In fact, throughout his book, Freire does not indicate whether he is describing
the individual or the collective: The “oppressor” and the “oppressed”
are never identified as either one or a group of people.
Thus,
for those within a dominant society to keep alive their view of themselves as
human beings, it is often necessary to develop and perpetuate “dehumanizing”
practices, policies and attitudes, which promote the inferiorization of
subordinate groups and their cultures and which serve to maintain those of
economically, racially, ethnically or socially different groups in a subordinate
position.
Within
the relationship between “oppressors” and “oppressed,” education is
often an effective means, or mechanism, of assuring this continued domination.
It is a means through which the masses within a minority population may be
taught a cultural and philosophical “norm” which is acceptable to the
dominant group. As Freire stated,
The
educated man is the adapted man, because he is a better ‘fit’ for the world.
Translated into practice, this concept is well suited to the purposes of the
oppressors, whose tranquillity rests on how well men fit the world the
oppressors have created, and how little they question it. (Freire, 1970, p. 63)
Freire’s idea’s were echoed by a priest with whom McLaren (1986)
spoke, who stated that the school system saw a danger in their Luso-Canadian
students and what they represented:
I
don’t think the schools are threatening the Portuguese kids, I think the
schools are threatened by the Portuguese. I think the teachers are threatened. (McLaren,
1986, p. 77)
What lies, then, at the heart of the discrimination or persecution of one
group by another, or even at the heart of an education system which seeks to
mold its minority groups into a procrustean norm is, in essence, a process of
dehumanization.
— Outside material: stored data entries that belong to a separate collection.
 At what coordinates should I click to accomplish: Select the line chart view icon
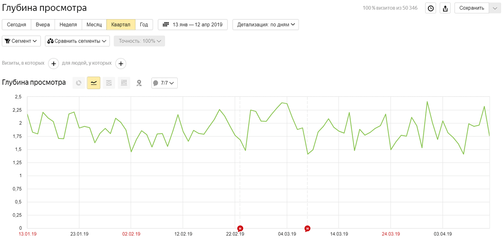click(x=93, y=83)
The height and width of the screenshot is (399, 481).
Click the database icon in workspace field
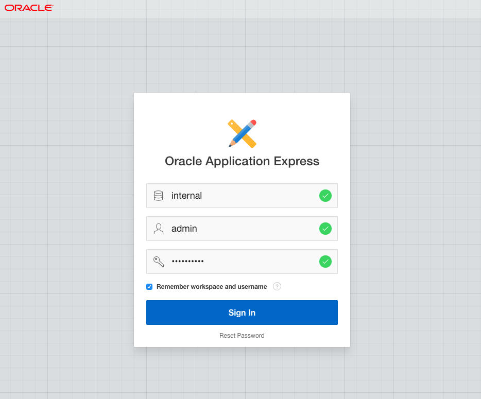click(158, 196)
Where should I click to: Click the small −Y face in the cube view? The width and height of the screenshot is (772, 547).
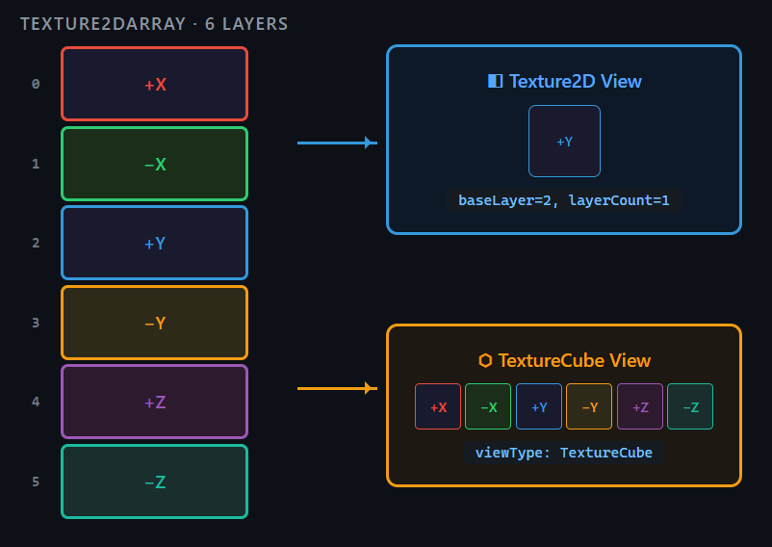(x=589, y=406)
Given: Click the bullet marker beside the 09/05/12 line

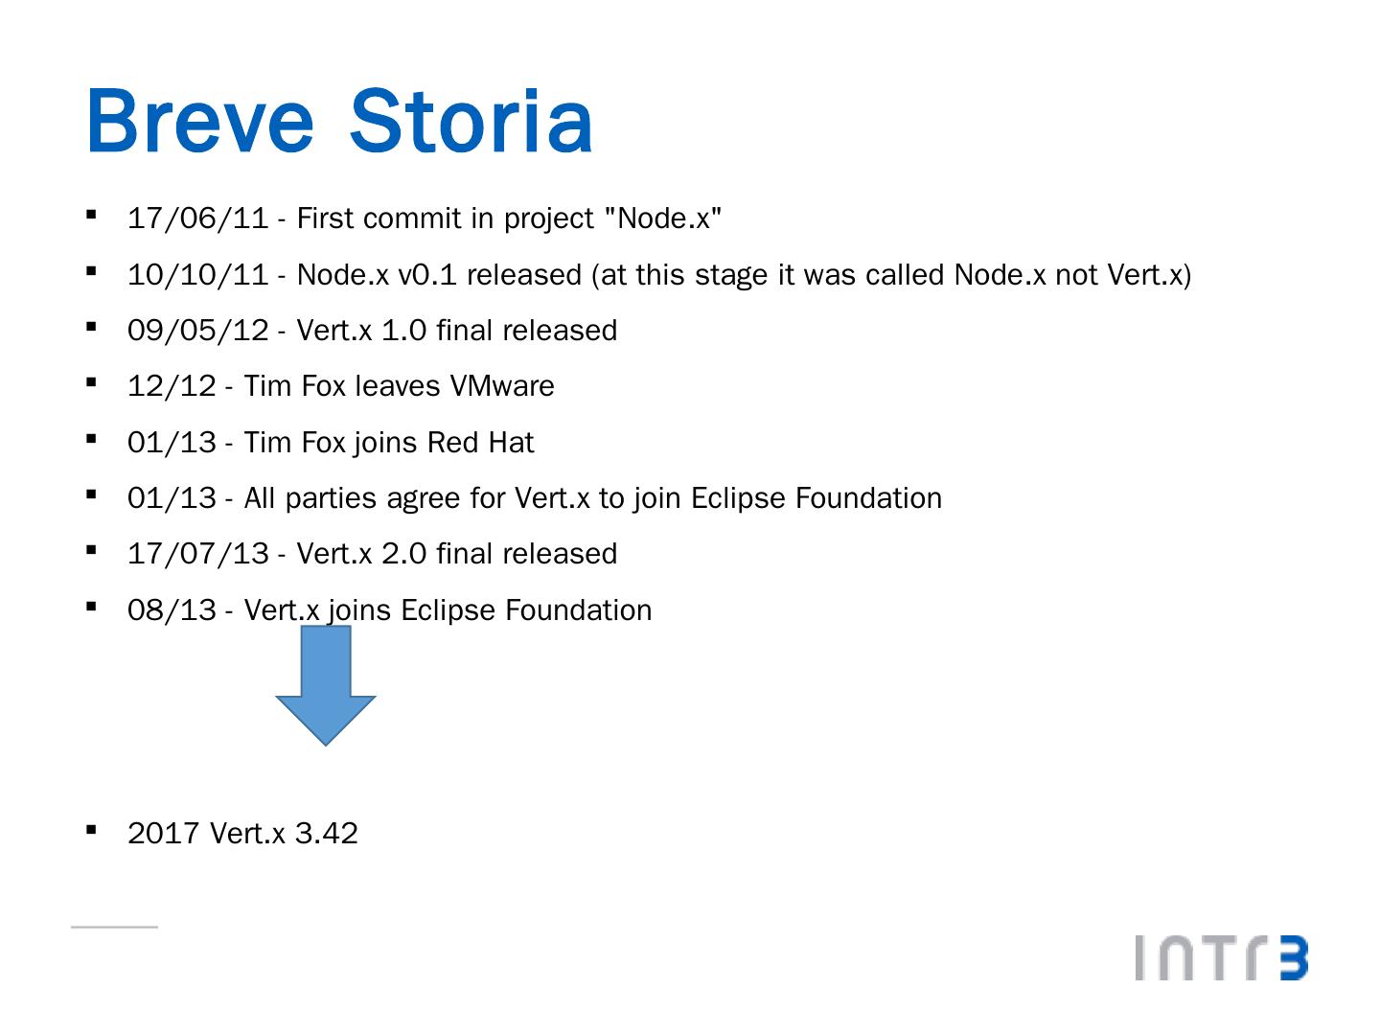Looking at the screenshot, I should (x=92, y=328).
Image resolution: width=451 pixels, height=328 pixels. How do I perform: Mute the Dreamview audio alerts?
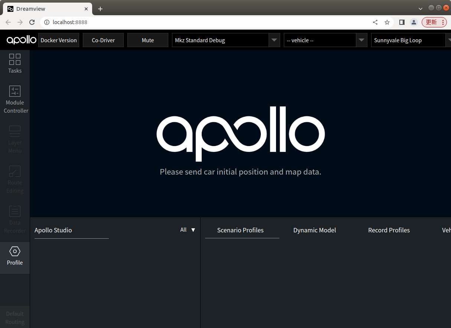[147, 40]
For example, the education of working-class minority children,
within a school system that is controlled, administered and staffed by
individuals from a dominant mainstream culture is - throughout all areas of the
world - inherently a process of “dehumanization” (such as Freire (1970) has
described it). This is because, the attempt to assimilate these students into a
middle-class cultural and behavioural pattern is, quintessentially, the struggle
to negate that which renders another human being, or group, as unique; that is,
his or her culture, language, historical experiences and the particular way in
which he or she views the world. A number of educators have provided evidence of
this reality. Richard Rodriguez stated of his schooling experiences:
What
I am about to say to you has taken me more than twenty years to admit: A
primary reason for my success in the classroom was that I couldn't forget that
schooling was changing me and separating me from the life I enjoyed before
becoming a student, [italics in original]. (Rodriguez, 1982, p. 45)
Similarly,
Peter McLaren described the school which he studied as a “concrete and formica
womb” where Azorean working-class students “were processed,” through a
culture of pain (McLaren, 1986, p. 162), where they were stripped of their
mystery, where teachers attempted to eradicate their dangerous “primal
condition” (their culture) and where the imposition of the “student state”
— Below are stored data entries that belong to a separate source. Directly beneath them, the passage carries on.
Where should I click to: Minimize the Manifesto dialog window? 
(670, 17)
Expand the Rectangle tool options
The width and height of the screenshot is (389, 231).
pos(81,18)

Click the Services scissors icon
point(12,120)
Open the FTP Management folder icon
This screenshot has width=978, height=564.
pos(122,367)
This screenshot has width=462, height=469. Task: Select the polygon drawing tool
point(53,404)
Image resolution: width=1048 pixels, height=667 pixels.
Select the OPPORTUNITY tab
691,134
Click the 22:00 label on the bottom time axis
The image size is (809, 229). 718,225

was a denigration of their identity as a social class (p. 35). The main mission
of the teachers in his school was to produce “good Catholics and good
workers.” (p. 175). McLaren also made the point that their strategy for doing
this was essentially by and by instilling middle-class culture within these
students.
The
strategies and tactics chosen by the teachers to enforce the symbolic order of
the school were those that corresponded most closely to middle-class
mores.(McLaren, 1986, p. 221)
and,
...to
be a Catholic student meant to acquire the ideology of the professional
(educational) ruling class - an ideology “trapped” in the symbolic traffic
of the ritual structures. (McLaren, 1986, p. 209)
Ivan
Illitch called schools the equivalent of powerful churches that were the
repository of society’s myth, the institution of that myth’s
contradiction’s and the locus of the ritual which reproduces and veils the
disparities between myth and reality (Illitch, 1970, p. 54). He continued:
The
totally destructive and constantly progressive nature of obligatory instruction
will fulfil its ultimate logic unless we begin to liberate ourselves right now
from our pedagogical hubris, our belief that man can do what God cannot, namely,
manipulate others for their own salvation. (Illitch, 1970, p. 73)
One
of McLaren’s students described the pain
and self-loathing which this process inflicts upon students:
I
wouldn’t mind learning so much if we could just feel good about living.” (McLaren,
1986, p. 154).
Freire
recognized that the attempt to assimilate, or to negate uniqueness, is an act of
what he terms, the “oppressor” and is an act whereby other human beings are
tuned into objects:
Any
situation in which “A” objectively exploits “B” or hinders his pursuit
of self-affirmation as a responsible person is one of oppression. Such as
situation in itself constitutes violence, even when sweetened by false
generosity, because it interferes with man’s ontological and historical
vocation to be more fully human. (Freire, 1970, p. 40).
Referring
to the case of minority children in Britain, Madan Sarup makes a declaration in
the book The Politics of Multiracial Education which explains the point
above “If you ignore the background, race and culture of black and Indian
children, you are rejecting them and their identity” (Sarup, 1986, p. 10).
In
the face of inferiorization by a dominant social group, a minority consciousness
is reaffirmed, in a parallel manner to the way in which the vocation for
humanization is constantly affirmed by the negation of dehumanization. As man
struggles to affirm his humanity in the face of oppression, so does the group
also seek to affirm its culture – the expressed manifestations of the humanity
of its members – as a means of protecting its people from dehumanization. This
same message, that one’s humanity is intrinsically tied to a sense of cultural
identity, was communicated by a young participant in Feuerverger’s (1991)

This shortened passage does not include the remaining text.